Talking Points Memo quotes Gen. Wesley K. Clark, who is likely to be our next president, as saying that in dealing with Iraq, the Clinton administration, “in an odd replay of the Carter administration, found itself chained to the Iraqi policy -- promoted by the Project for a New American Century -- much the same way that in the Carter administration some of the same people formed the Committee on the Present Danger which cut out from the Carter administration the ability to move forward on SALT II.”
The Sun (which, and I mean this in genuine surprise, not as an ad hominem attack, has a remarkably ugly Web presence) quotes neo-conservatives as saying that Clark’s comments are “bizarre” and, in the words of project chief William Kristol, “really a little bit crackpot.”

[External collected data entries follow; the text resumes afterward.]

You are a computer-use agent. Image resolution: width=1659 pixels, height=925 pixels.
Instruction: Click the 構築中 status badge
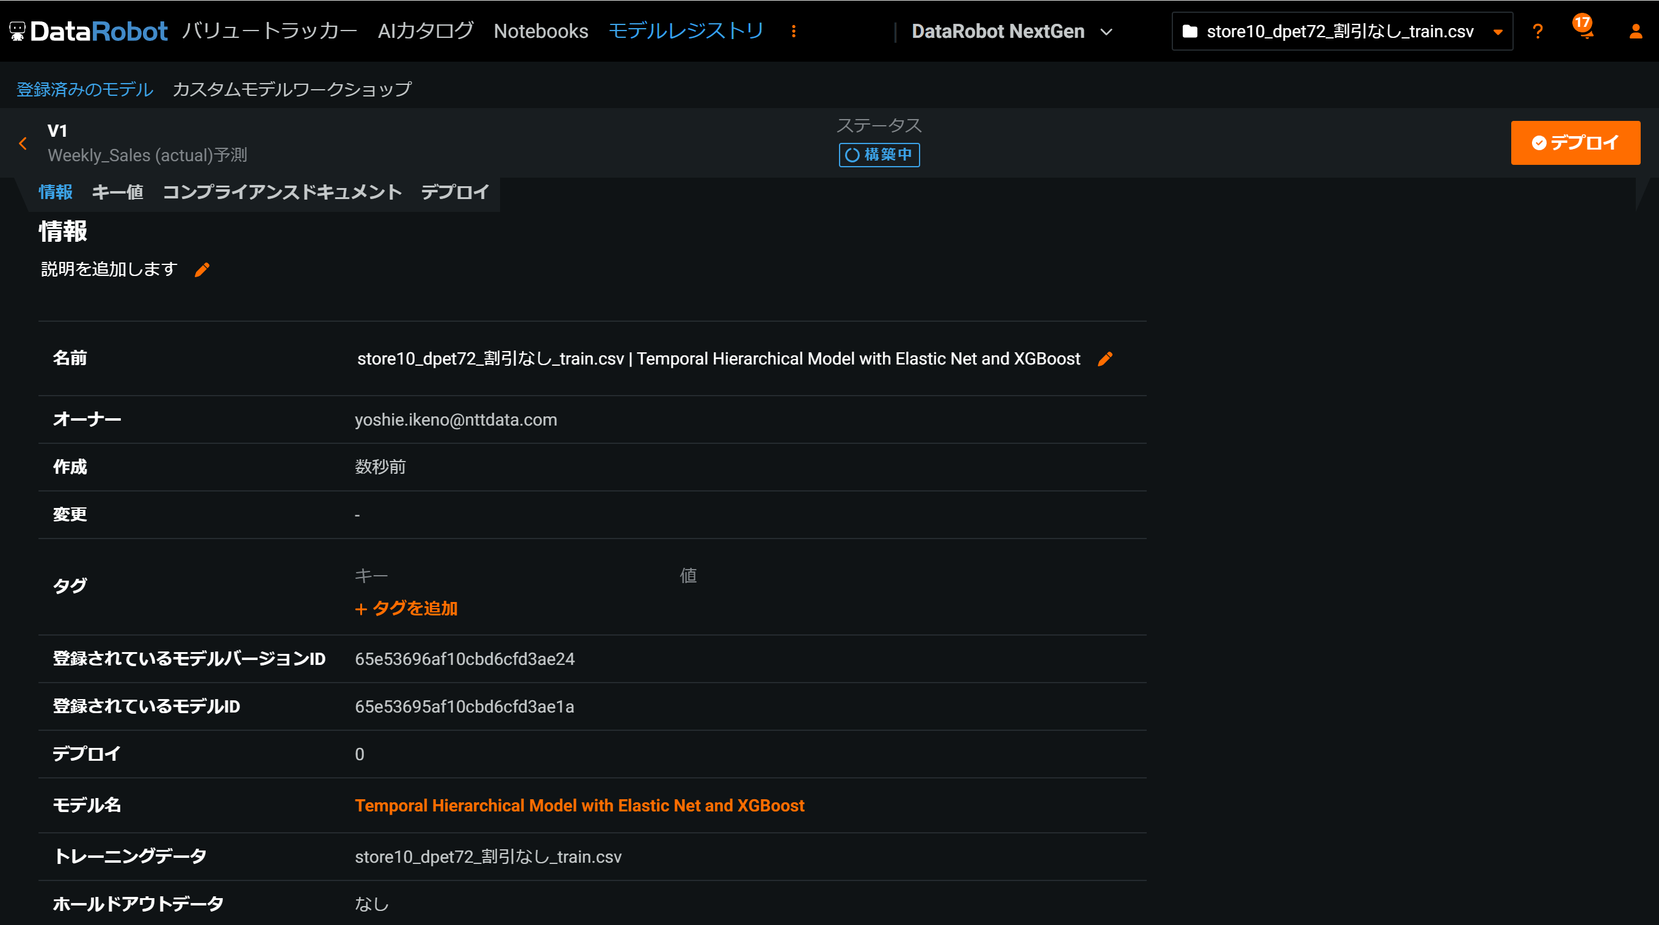point(878,155)
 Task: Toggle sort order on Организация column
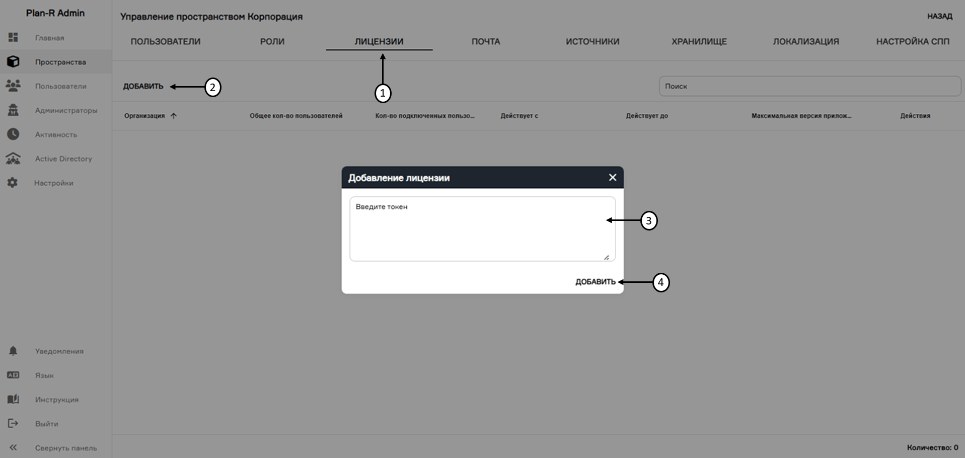click(x=174, y=116)
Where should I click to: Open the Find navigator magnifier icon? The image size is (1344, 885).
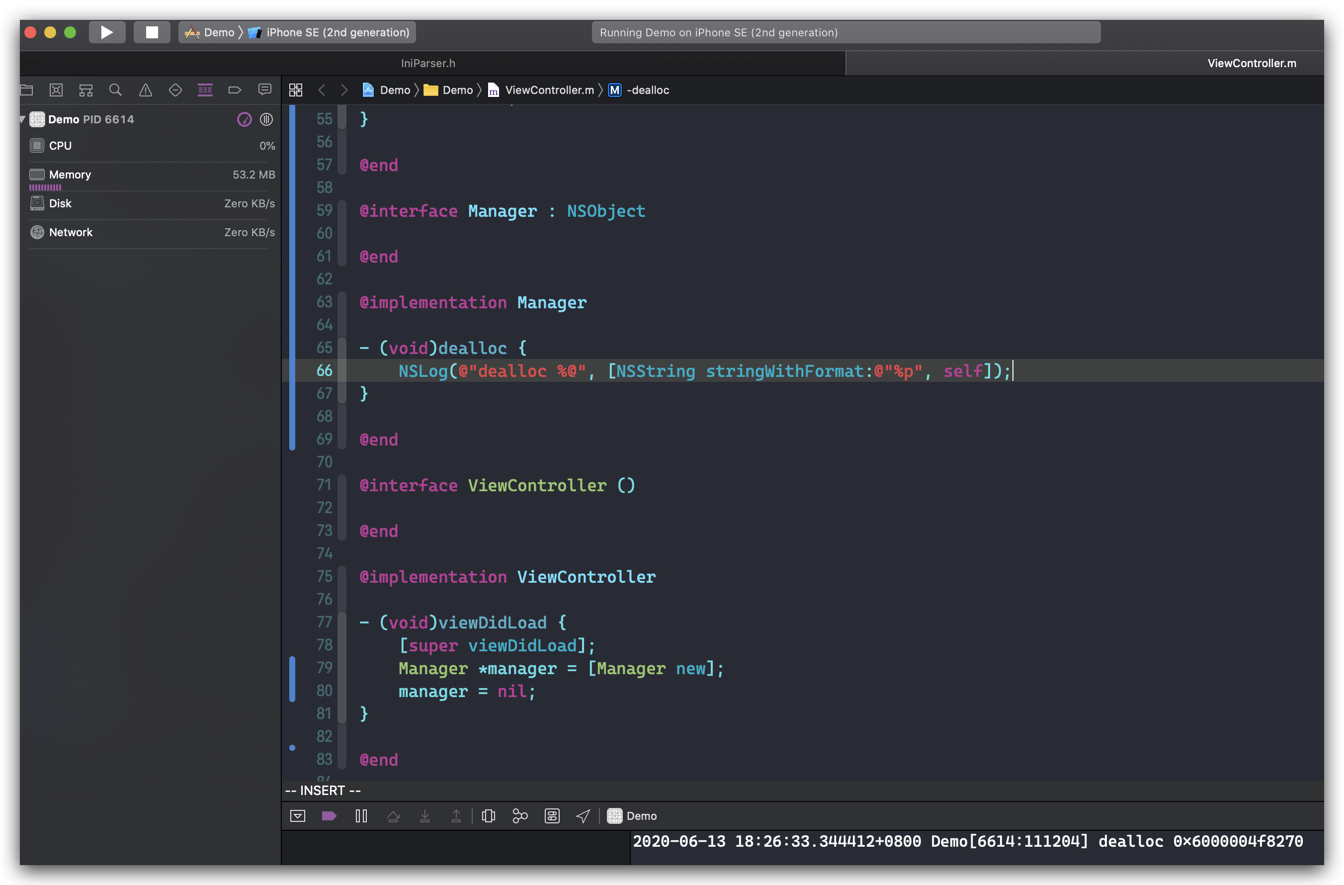115,90
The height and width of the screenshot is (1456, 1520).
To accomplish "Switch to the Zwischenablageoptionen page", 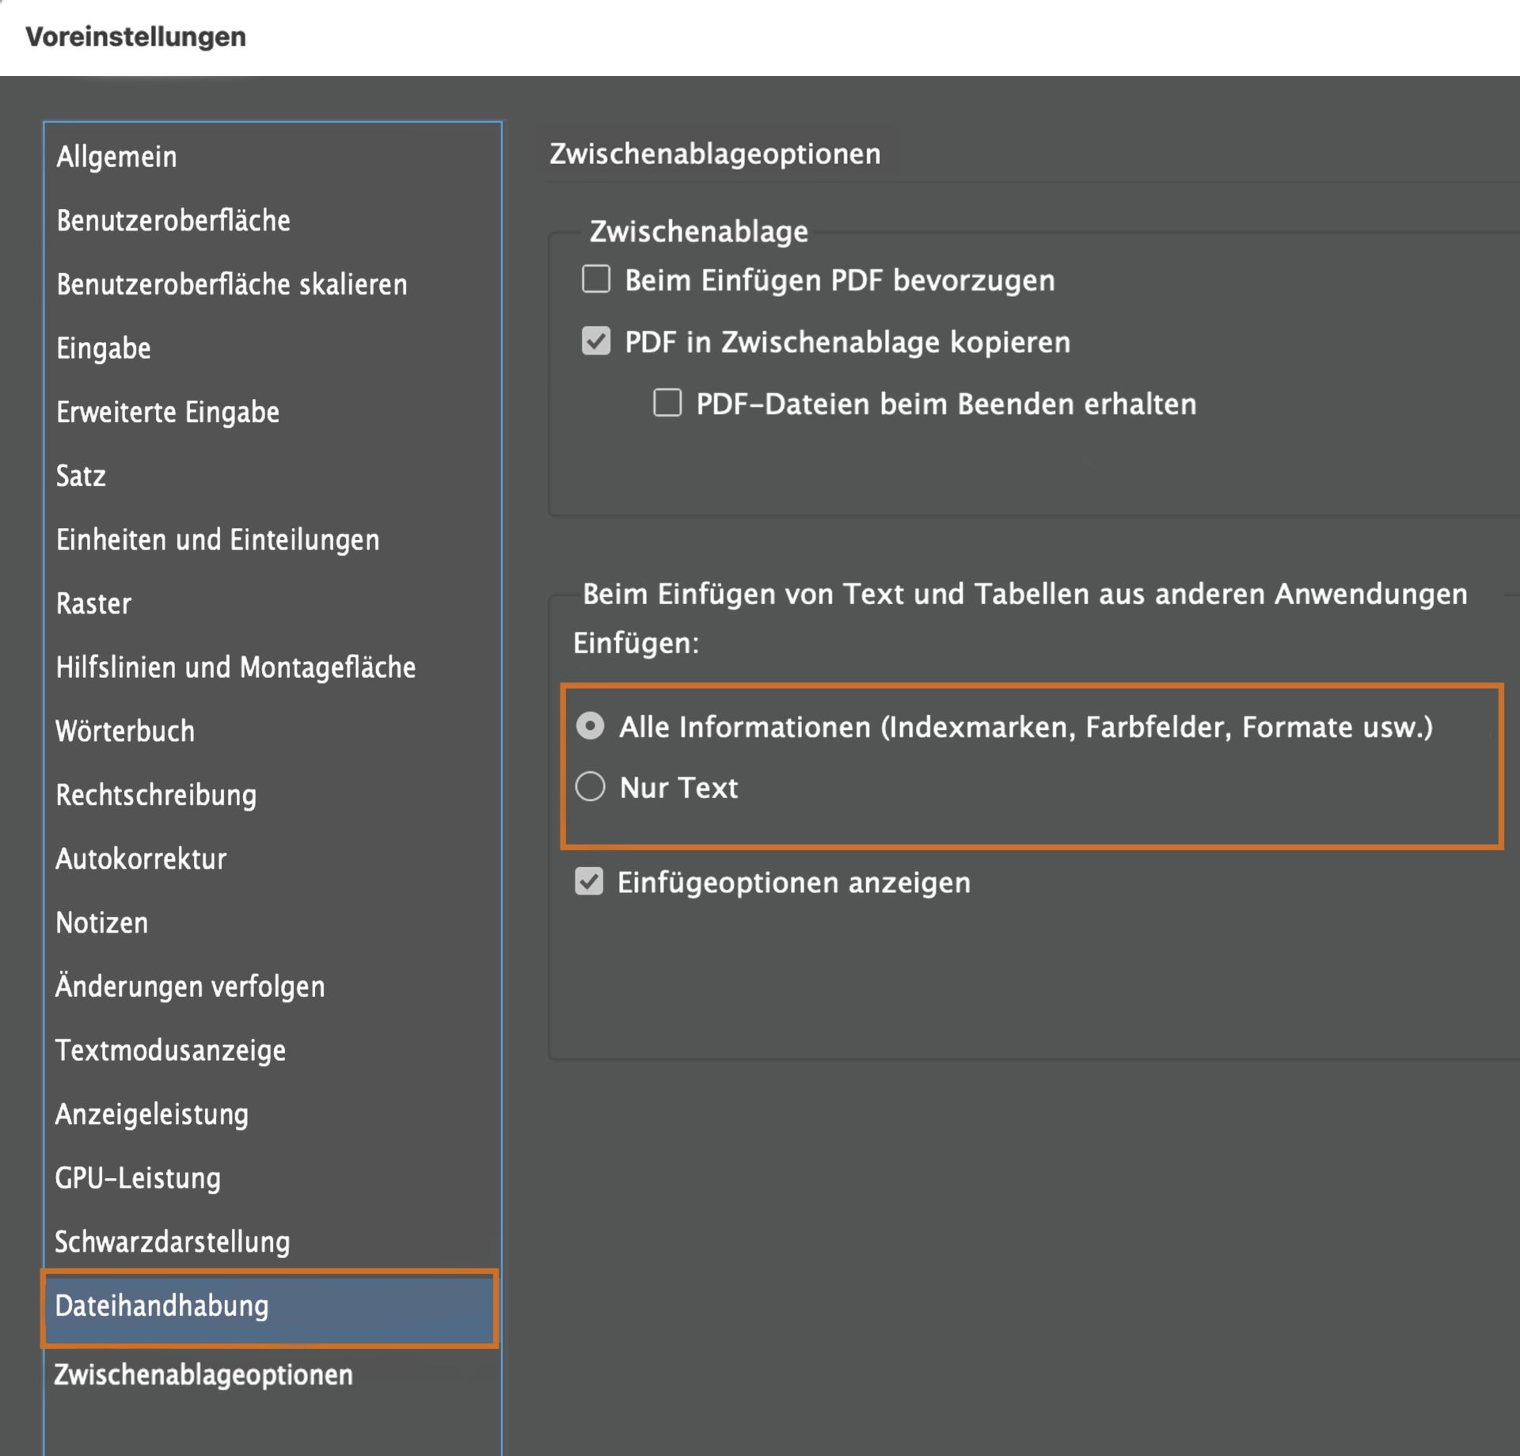I will click(x=203, y=1375).

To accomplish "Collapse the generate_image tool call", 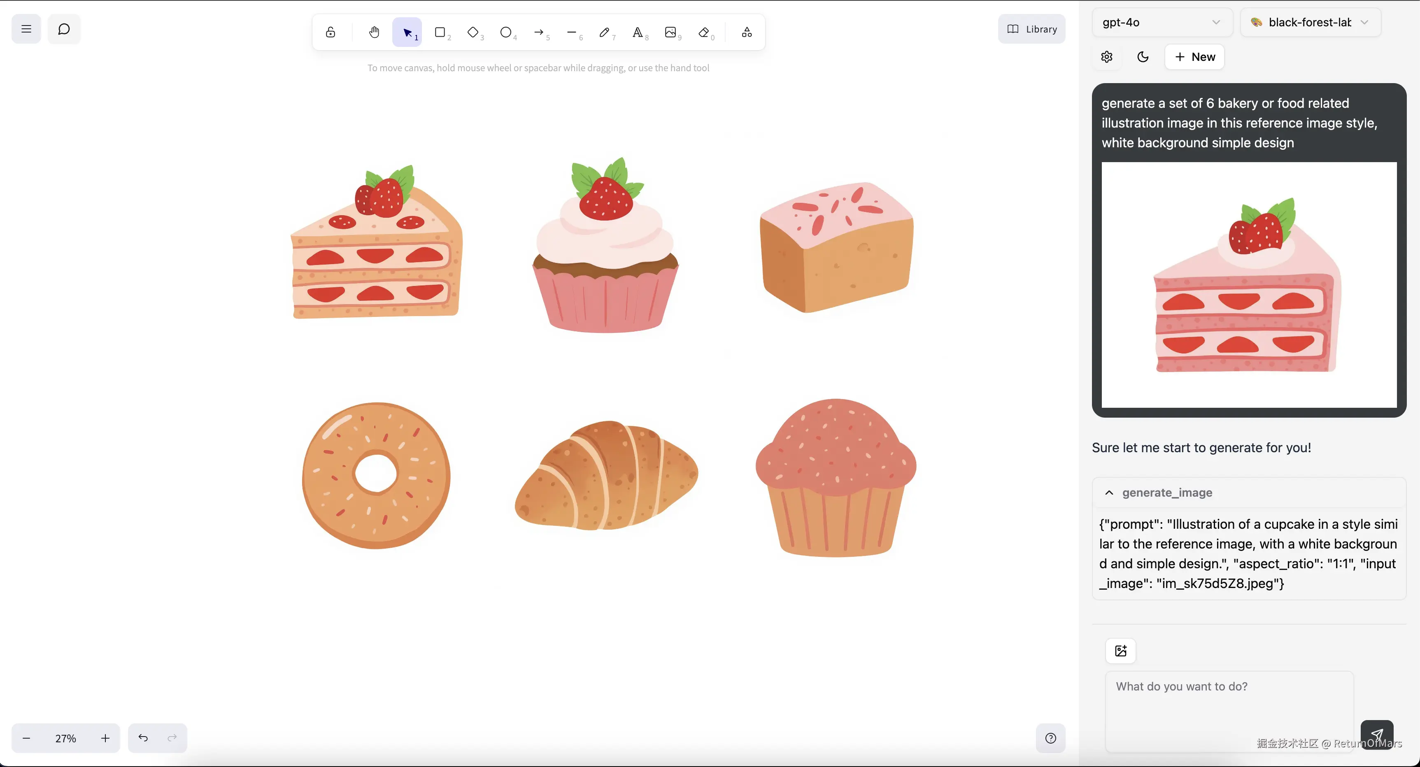I will (x=1109, y=493).
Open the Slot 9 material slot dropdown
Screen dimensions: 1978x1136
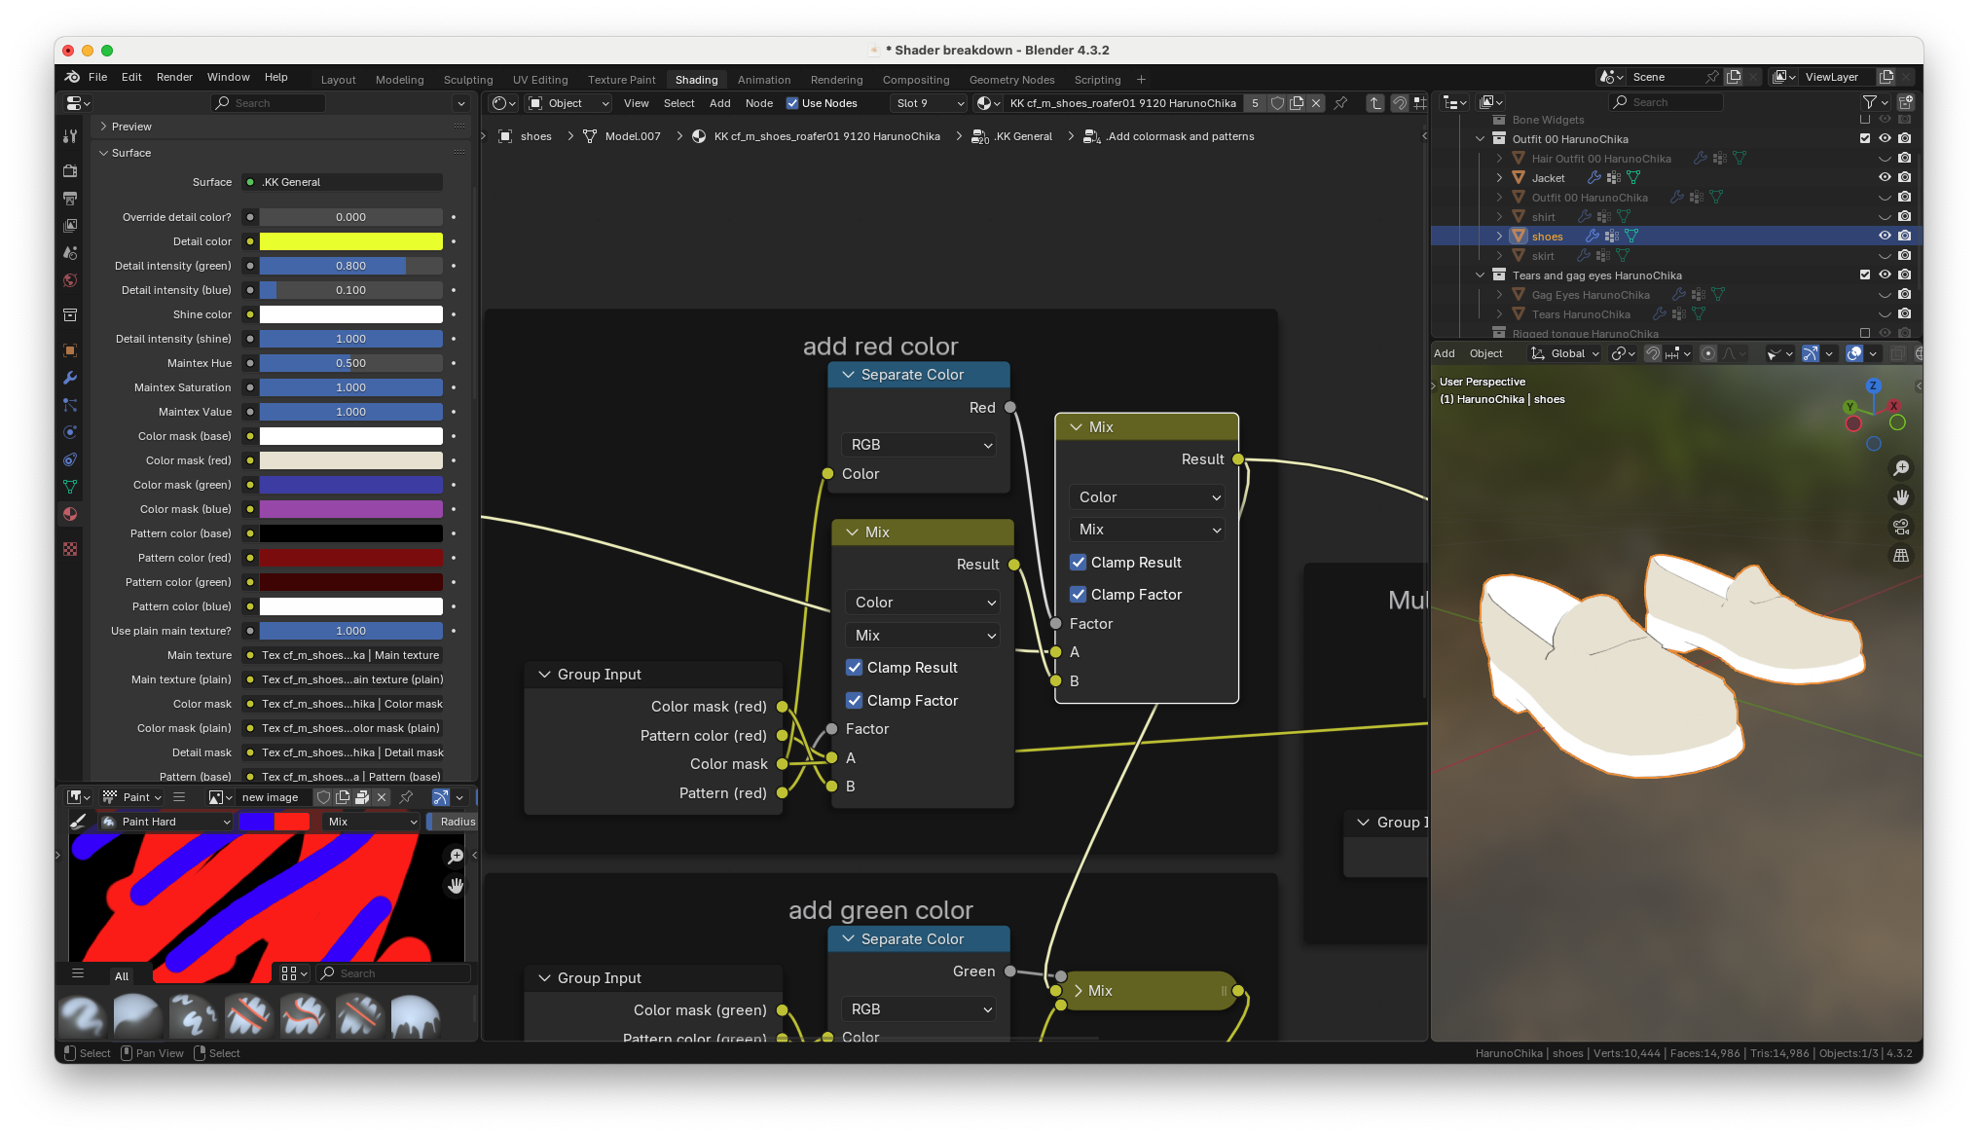click(x=930, y=103)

“I don’t think Clinton was really following the PNAC script,” Kristol said. “We called for regime change. Last I looked, Saddam was still there when Clinton left.”
And from another project director, Randy Scheunemann: “The Clinton administration was on the verge of cutting a deal with Saddam. If they would have followed the Iraq policy of PNAC, they would have empowered the Iraqi opposition instead of going around denigrating it.”
The neo-cons use this to paint Clark as a crackpot. But if this is the best they can do, and the Sun as well, their cause must truly be bankrupt. Even the reply by Talking Points Memo’s Joshua Micah Marshall gives them too much credit.
Clark said Clinton was “chained” to the project’s policy. But the neo-cons respond as though Clark said Clinton endorsed its policy. It’s a cheap trick. They only get away with it because they’re preaching to the choir -- which says nothing good about the neo-cons or the Sun.